News - Volvo
Volvo in a spin for flywheel hybrid
Fuel saver: Volvo's KERS system uses a super-fast flywheel to store brake energy, saving fuel and helping acceleration.
Light-weight carbon fibre flywheel set for testing in Volvo energy recovery system
1 June 2011
VOLVO Car Corporation has joined the ranks of companies testing flywheel-based kinetic energy recovery systems (KERS), this time using a smaller and lighter carbon fibre flywheel which it says can nevertheless reduce fuel consumption by 20 per cent and give a four-cylinder car six-cylinder-like acceleration.
The Swedish company says the system has the potential to be cheaper than plug-in electric hybrid systems and be available with a few years.
The flywheel is spun up to 60,000rpm when the car brakes, thus storing energy from the slowing car. Like an electric hybrid system, the energy is then transferred back into the drive line, helping to propel the car from standstill.
In the Volvo device that is set for road trials in the second half of this year, the KERS unit drives the rear wheels of a front-drive car via a continuously variable transmission (CVT) and clutch.
While most previous systems have employed weighty steel flywheels, Volvo has turned to carbon fibre to reduce the weight of the 20cm flywheel to just six kilograms, mitigating one of the main problems with such devices.
As well, the flywheel turns in a vacuum to minimise frictional losses, allowing it to spin to huge speeds and maintain the pace longer.
Members of Volvo's green-fleet (from top): V60 Plug-in hybrid, V60 DRIVe and V50 DRIVe.
Volvo says the system can generate a burst of power up to 60kW for short periods of acceleration.
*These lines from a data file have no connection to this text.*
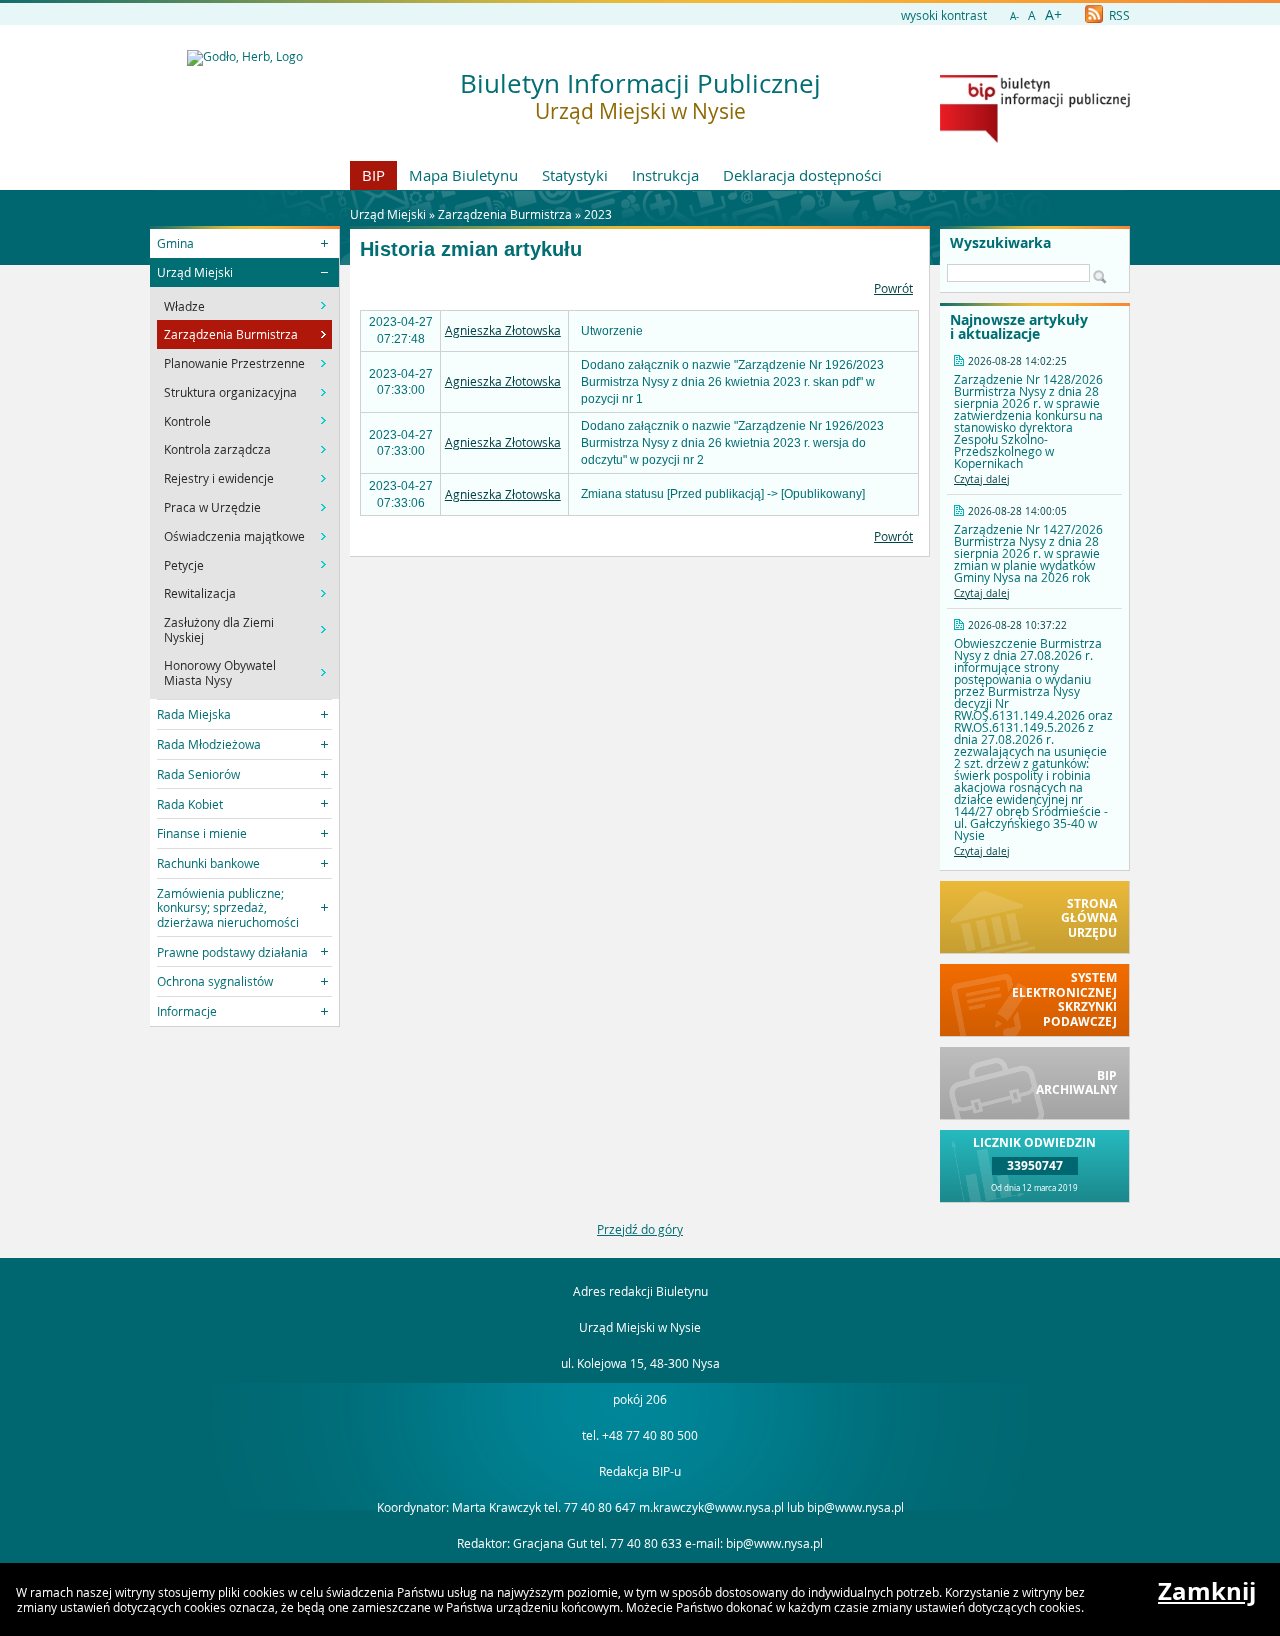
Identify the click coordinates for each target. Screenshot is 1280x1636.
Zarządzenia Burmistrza (505, 214)
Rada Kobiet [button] (190, 804)
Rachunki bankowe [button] (208, 863)
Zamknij (1207, 1591)
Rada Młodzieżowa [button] (209, 744)
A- (1014, 16)
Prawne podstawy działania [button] (232, 952)
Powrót (893, 288)
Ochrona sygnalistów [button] (215, 981)
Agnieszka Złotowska (503, 330)
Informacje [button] (187, 1011)
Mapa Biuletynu (463, 175)
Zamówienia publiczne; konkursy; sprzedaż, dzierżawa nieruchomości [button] (228, 907)
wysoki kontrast (944, 15)
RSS (1118, 15)
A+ (1053, 14)
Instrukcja (665, 175)
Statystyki (575, 175)
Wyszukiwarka (1000, 243)
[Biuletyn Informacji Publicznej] (1035, 138)
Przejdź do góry (640, 1229)
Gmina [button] (175, 243)
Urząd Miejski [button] (195, 272)
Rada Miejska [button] (194, 714)
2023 (598, 214)
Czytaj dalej (982, 479)
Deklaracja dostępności (802, 175)
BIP (373, 175)
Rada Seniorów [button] (198, 774)
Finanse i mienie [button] (202, 833)
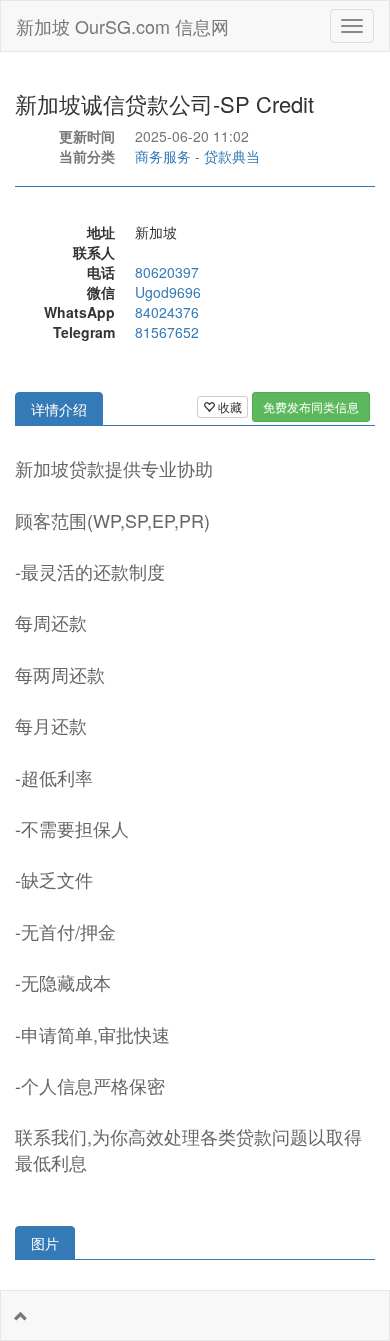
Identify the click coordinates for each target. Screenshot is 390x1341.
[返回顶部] (21, 1316)
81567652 (167, 332)
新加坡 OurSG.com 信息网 (122, 26)
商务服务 (163, 156)
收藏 (228, 406)
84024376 (167, 312)
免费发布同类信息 (311, 406)
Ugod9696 (168, 292)
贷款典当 (232, 156)
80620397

Jaguar is testing a similar system on an experimental XF in Britain, recording similar 20 per cent fuel savings in stop-start traffic.
While the Jaguar system hooks into the rear-wheel-drive powertrain of the XF, the Volvo system is fitted to the back axle of a front-drive car – a layout that Volvo claims is a first.
The principle of flywheel-based KERS has been around since the 1950s, with many motor companies looking at experimental systems for cars, trucks and buses.
In road cars, companies such as Porsche considered flywheel systems for cars such as the 911, but dismissed them on the grounds of excess weight.
The dream was revived via motor racing in 2009, with several formula one teams such as Williams developing mechanical KERS systems.
Volvo, which has dabbled with flywheel technology in the past, said no manufacturer had
applied such systems to the rear axle of a car fitted with a combustion engine driving the front wheels.
Powertrain vice president Derek Crabb said that if the tests and technical development went as planned, Volvo expected cars with flywheel technology to reach the showrooms within a few years.
"The flywheel technology is relatively cheap,” he said. “It can be used in a much larger volume of our cars than top-of-the-line technology such as the plug-in hybrid.”
Mr Crabb said the flywheel system not only had the potential to cut fuel consumption but also reduce 0-100km/h acceleration times “significantly”.
"The flywheel's stored energy is sufficient to power the car for short periods,” he said.
“However, this has a major impact on fuel consumption. Our calculations indicate that the combustion engine will be able to be turned off about half the time when driving according to the official New European Driving Cycle.”
Unlike petrol-electric hybrid systems that can store energy long-term in batteries, the spinning duration of the flywheel is limited, meaning it is really only beneficial in urban traffic.
Volvo received a Swedish Energy Agency grant of 6.57 million kronor ($A1m) for the project which is a joint venture with bearing company SKF. The system also uses a special CVT from Torotrak Technology.